Given information:
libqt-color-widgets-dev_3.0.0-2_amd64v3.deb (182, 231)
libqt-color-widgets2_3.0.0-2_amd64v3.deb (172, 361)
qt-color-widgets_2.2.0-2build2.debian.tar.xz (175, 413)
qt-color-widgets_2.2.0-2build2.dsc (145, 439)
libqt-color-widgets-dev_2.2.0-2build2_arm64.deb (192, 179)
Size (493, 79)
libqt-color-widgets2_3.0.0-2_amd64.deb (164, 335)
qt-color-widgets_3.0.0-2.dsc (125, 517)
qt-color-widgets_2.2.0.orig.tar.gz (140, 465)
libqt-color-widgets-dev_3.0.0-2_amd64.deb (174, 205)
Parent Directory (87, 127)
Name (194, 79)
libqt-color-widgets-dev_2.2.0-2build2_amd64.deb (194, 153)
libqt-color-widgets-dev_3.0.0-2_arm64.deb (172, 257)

* * *

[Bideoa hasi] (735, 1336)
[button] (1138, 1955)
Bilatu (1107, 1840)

---

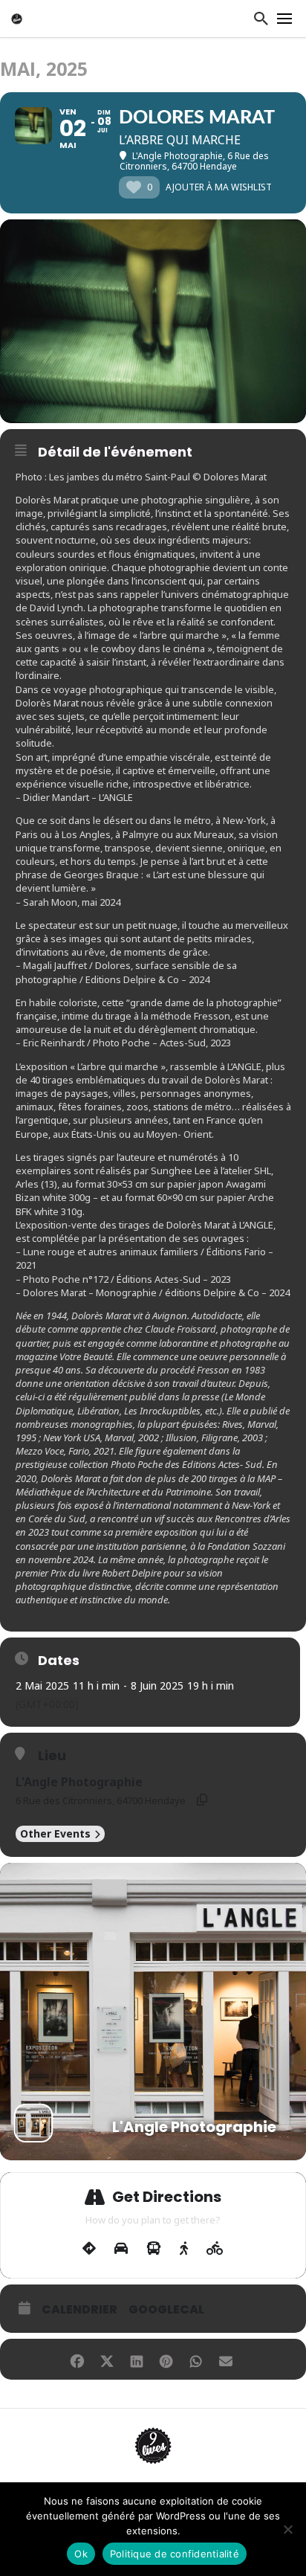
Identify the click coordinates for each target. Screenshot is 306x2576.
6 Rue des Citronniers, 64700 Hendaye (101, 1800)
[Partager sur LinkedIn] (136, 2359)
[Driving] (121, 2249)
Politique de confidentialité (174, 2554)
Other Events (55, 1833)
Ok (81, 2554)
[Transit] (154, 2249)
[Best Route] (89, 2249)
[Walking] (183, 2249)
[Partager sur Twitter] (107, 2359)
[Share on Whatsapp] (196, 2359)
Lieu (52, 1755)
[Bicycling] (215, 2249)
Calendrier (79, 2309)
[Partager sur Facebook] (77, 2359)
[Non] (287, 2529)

Task to complete:
Of the lines above, extract only those from the line with "[Bicycling] (215, 2249)" to the line with "[Non] (287, 2529)", both included, exactly as written.

Answer to the problem:
[Bicycling] (215, 2249)
Calendrier (79, 2309)
[Partager sur Facebook] (77, 2359)
[Non] (287, 2529)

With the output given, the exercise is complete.